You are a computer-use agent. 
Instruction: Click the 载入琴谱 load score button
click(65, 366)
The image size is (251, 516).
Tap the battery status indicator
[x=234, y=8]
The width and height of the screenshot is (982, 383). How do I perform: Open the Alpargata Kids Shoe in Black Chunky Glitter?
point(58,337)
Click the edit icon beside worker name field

------------

__PROBLEM DETAILS__.
The answer must be the lines from the one containing "The width and" through the last line of the records, written out exactly; please include nothing more.

__YOUR RESPONSE__.
The width and height of the screenshot is (982, 383). How do I perform: Open the Alpargata Kids Shoe in Black Chunky Glitter?
point(58,337)
Click the edit icon beside worker name field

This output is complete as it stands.